Hacker News new | ask | show | jobs
by schwabacher 3202 days ago
Be careful w/ these urls - I visited one and it appears my IP is now blocked from accessing yelp.com.
5 comments

What do you suppose would happen if we all visited these URLs from every public access point we use? (edit: and shared VPNs, Tor, corporate networks, etc.)
That's really interesting. They might be trying to blacklist scrapers that don't properly respect robots.txt files.
Why would a scraper who doesn't respect robots.txt be accessing that file?
If I was building an unruly scraper (which, in case our new overlords are listening, I would never do), I would read robots.txt so that I had a clue where the secret information that the company did not want me to read was located.

I'm not allowed to look in /documents/source/? Perfect. Let's start there.

They might be using it as a way to find specific pages which have content Yelp doesn't want you to scrape.

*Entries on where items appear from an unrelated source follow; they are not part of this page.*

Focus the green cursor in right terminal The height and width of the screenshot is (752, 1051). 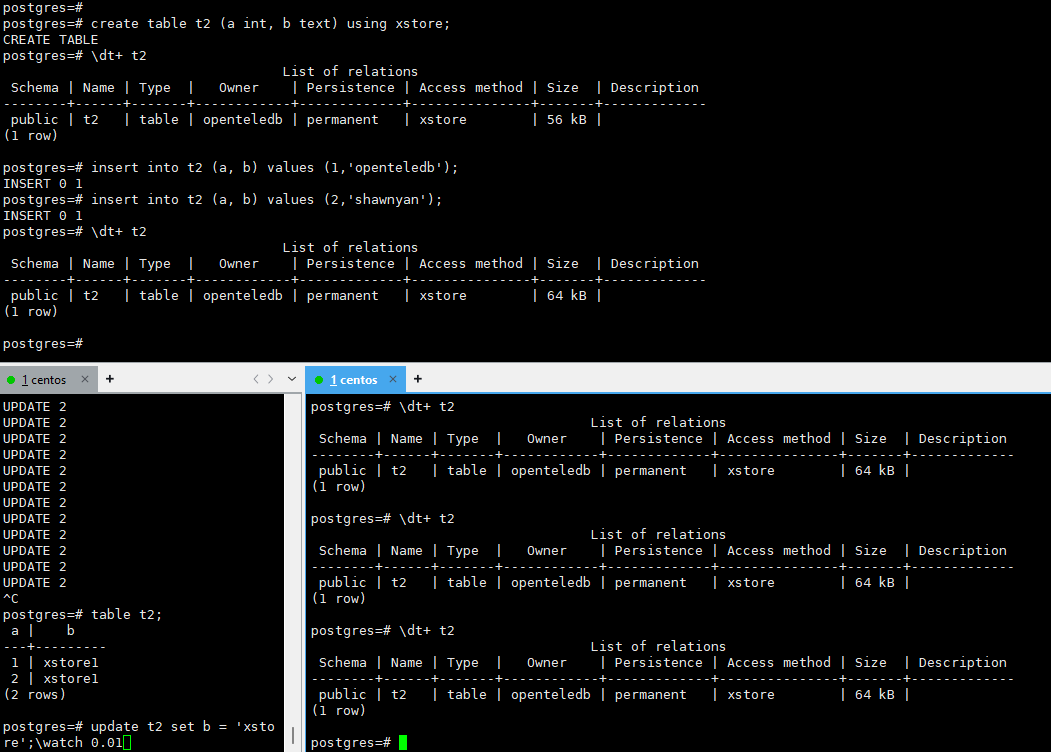tap(403, 743)
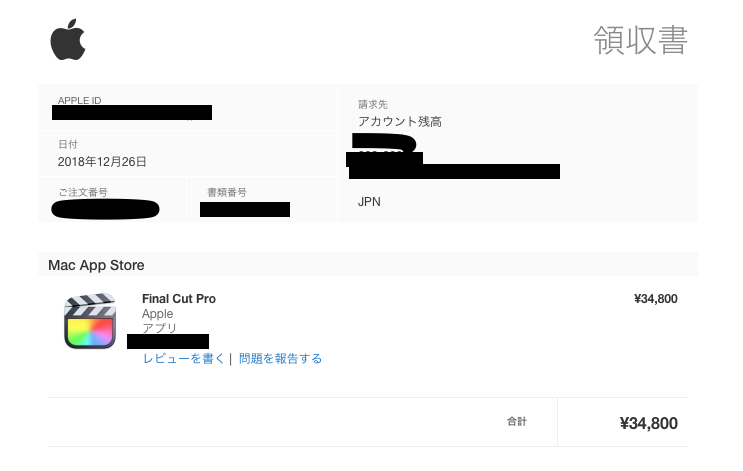
Task: Click the アプリ category text
Action: [158, 328]
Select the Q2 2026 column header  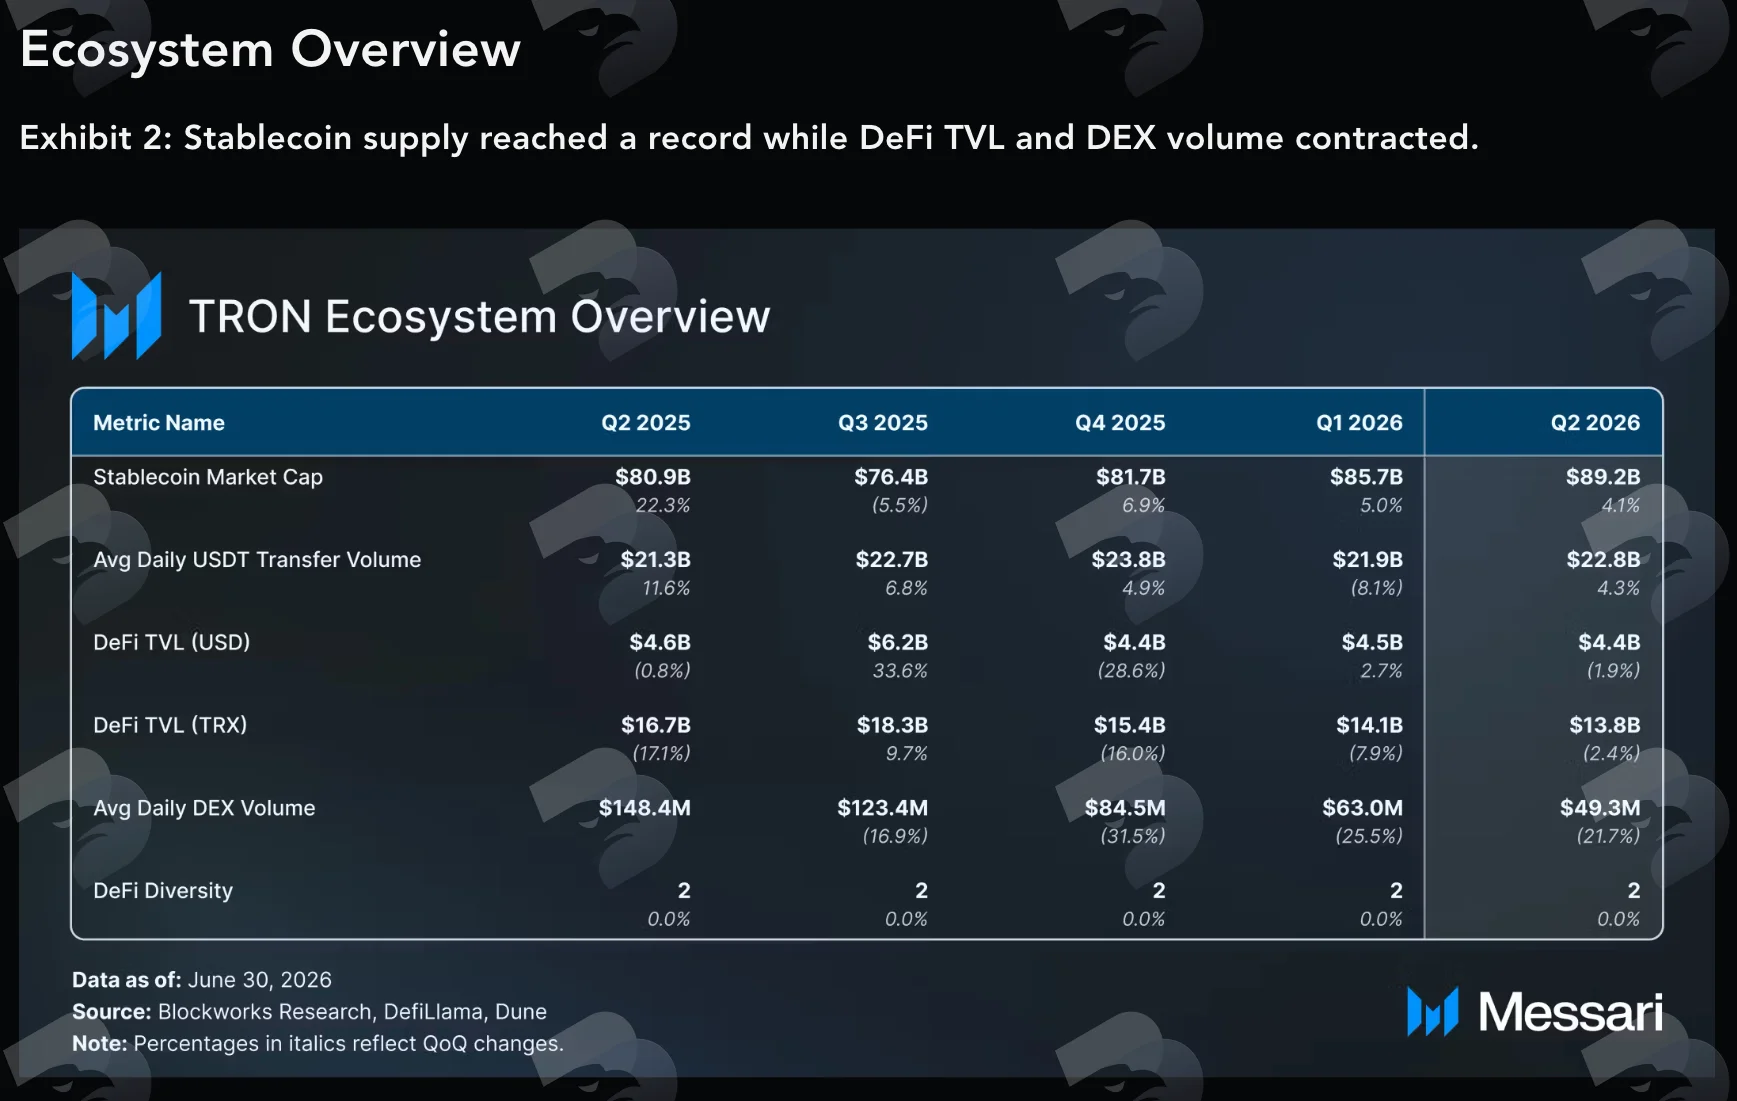click(x=1595, y=423)
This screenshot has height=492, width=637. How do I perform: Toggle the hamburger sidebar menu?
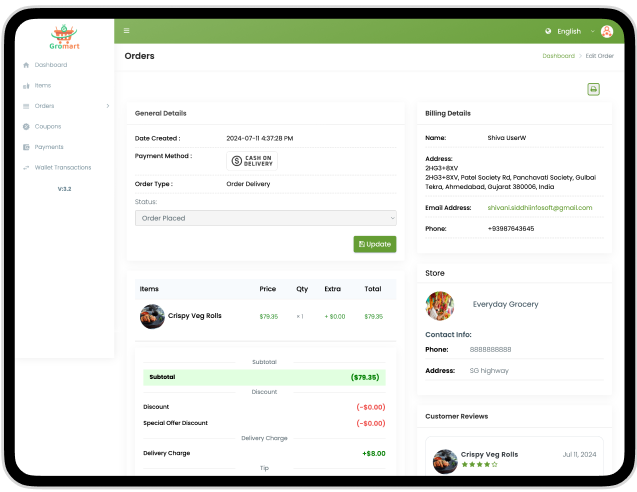[127, 31]
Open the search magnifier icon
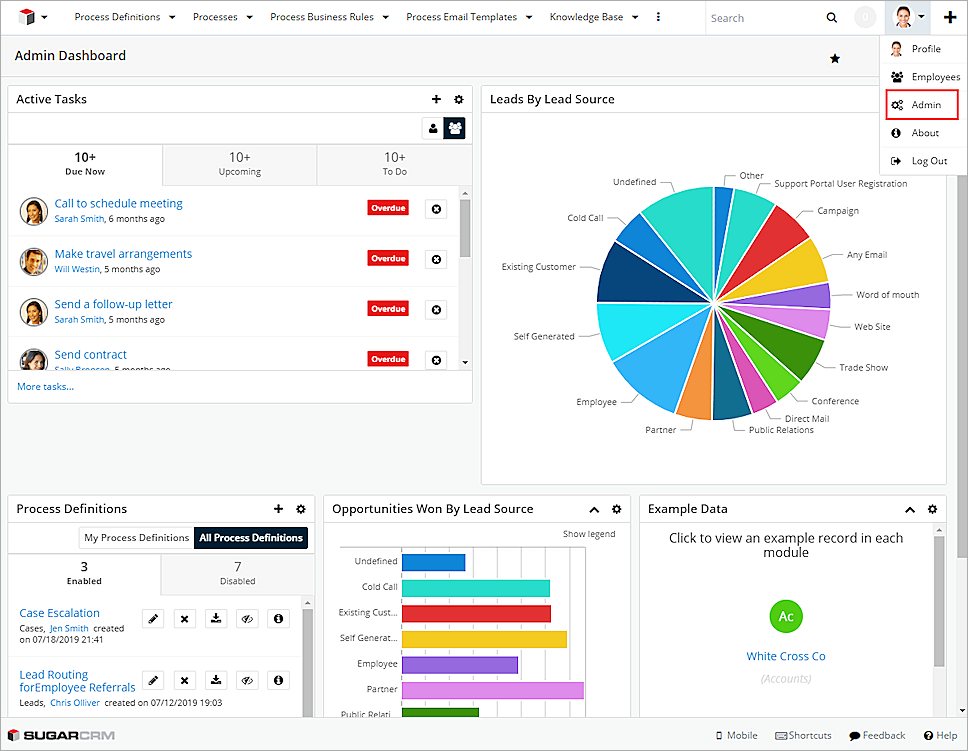The height and width of the screenshot is (751, 968). pyautogui.click(x=832, y=17)
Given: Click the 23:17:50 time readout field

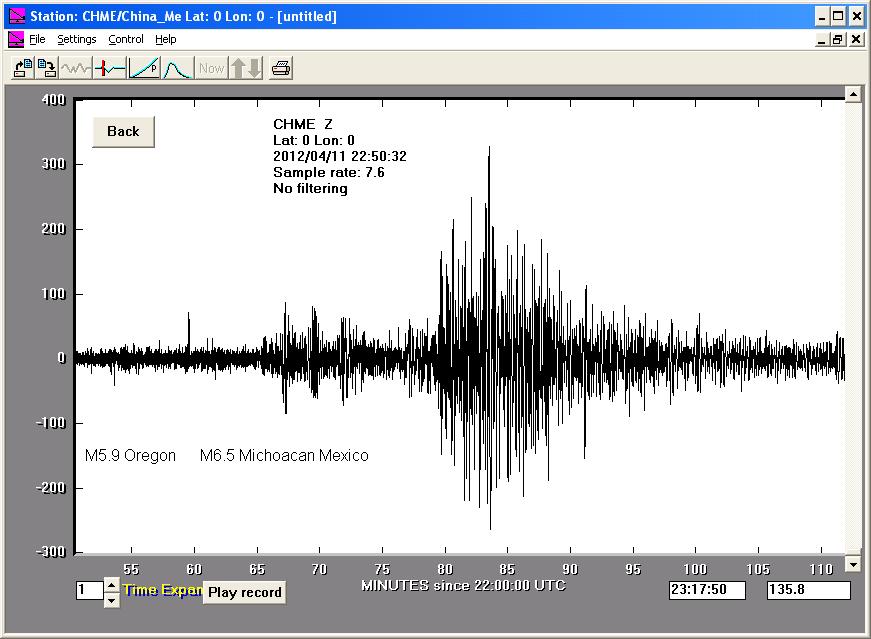Looking at the screenshot, I should click(707, 591).
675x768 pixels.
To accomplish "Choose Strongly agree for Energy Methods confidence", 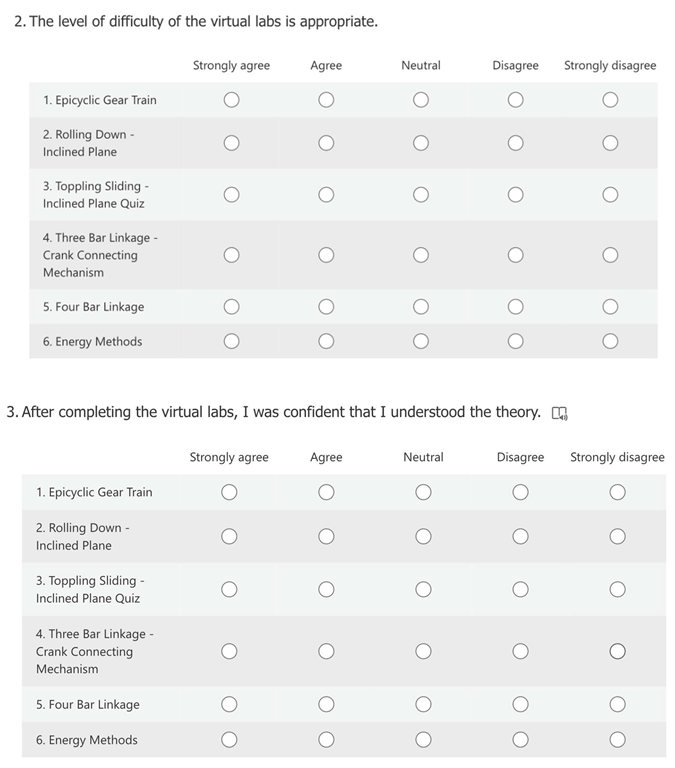I will point(229,740).
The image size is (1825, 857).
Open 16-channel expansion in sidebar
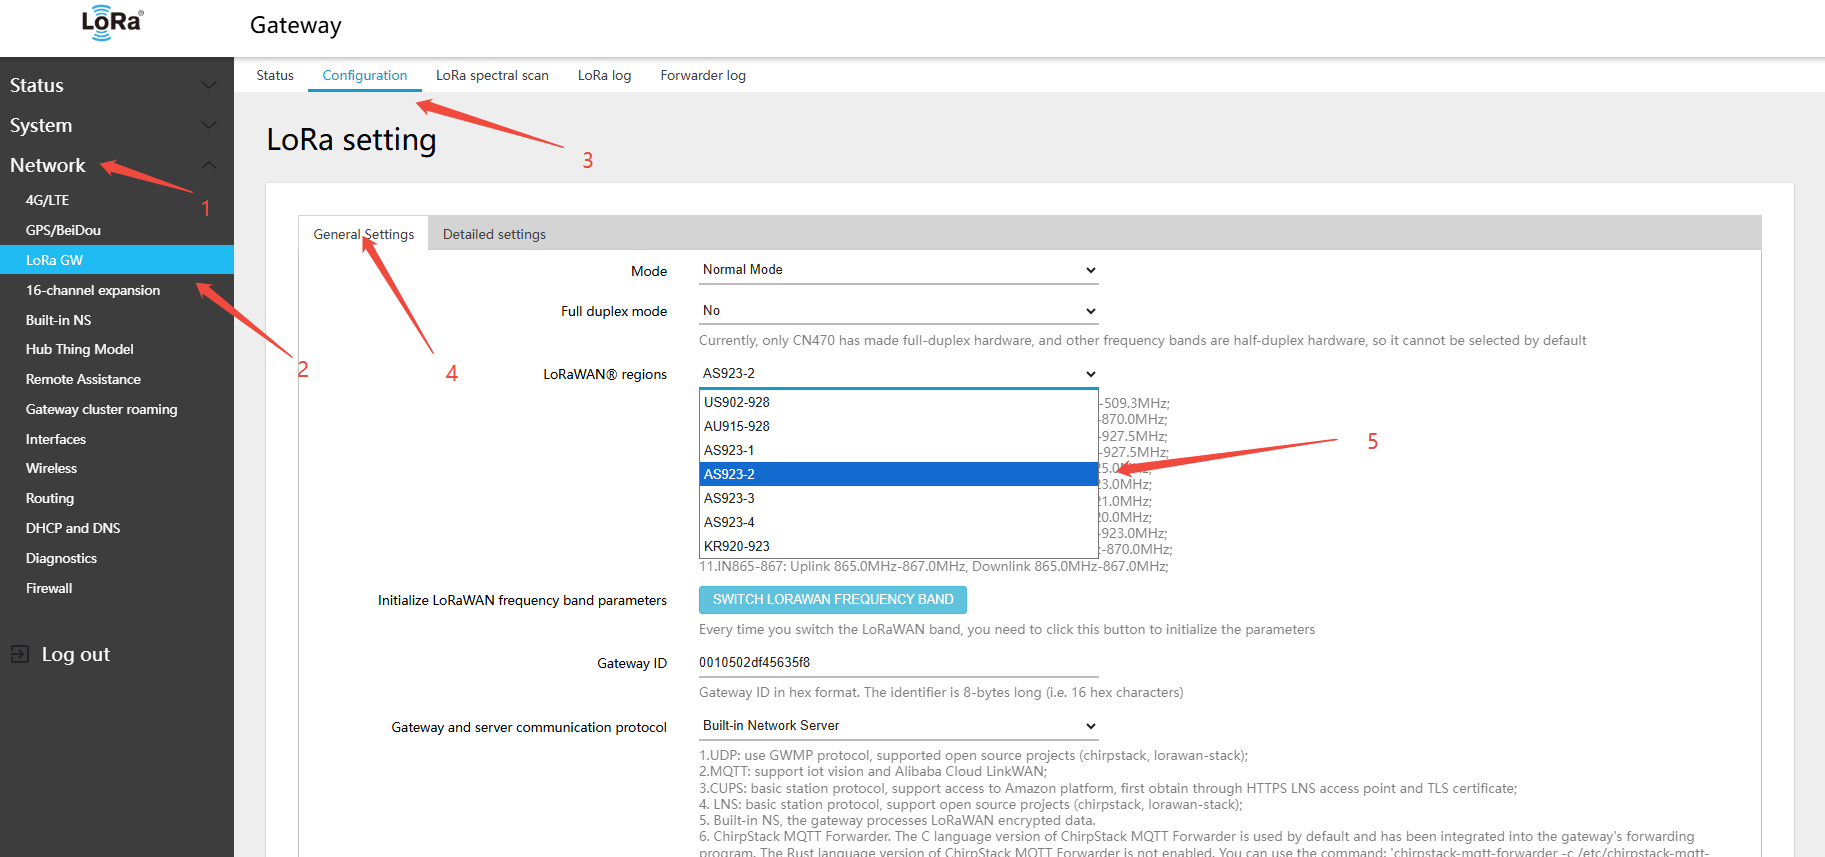pyautogui.click(x=93, y=290)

The "evil" scenario.

They might also not be looking at the file, and just appending random words to the end of Yelp's biz URLs to scrape every business. Which, at some point, it might hit that URL by accident, since they are all words you'd find in other business URLs. Though this seems less likely.

I assume the GP was using their browser to access these links, though they still be blacklisted by Yelp?
Scrapers can be pretty shady, so they're isn't a good way to ensure that web traffic is coming from a legitimate human using a browser. To the server it's all just bits on the wire.
I just visited all of them: the IP was not blacklisted
Worked on my laptop, but when I tried the same thing on my phone, I was not blocked. (even when I request the desktop version of the site)
Because they whitelist the exit IP for the phone network, else one person could block access for millions.
And what a great loss that is :-)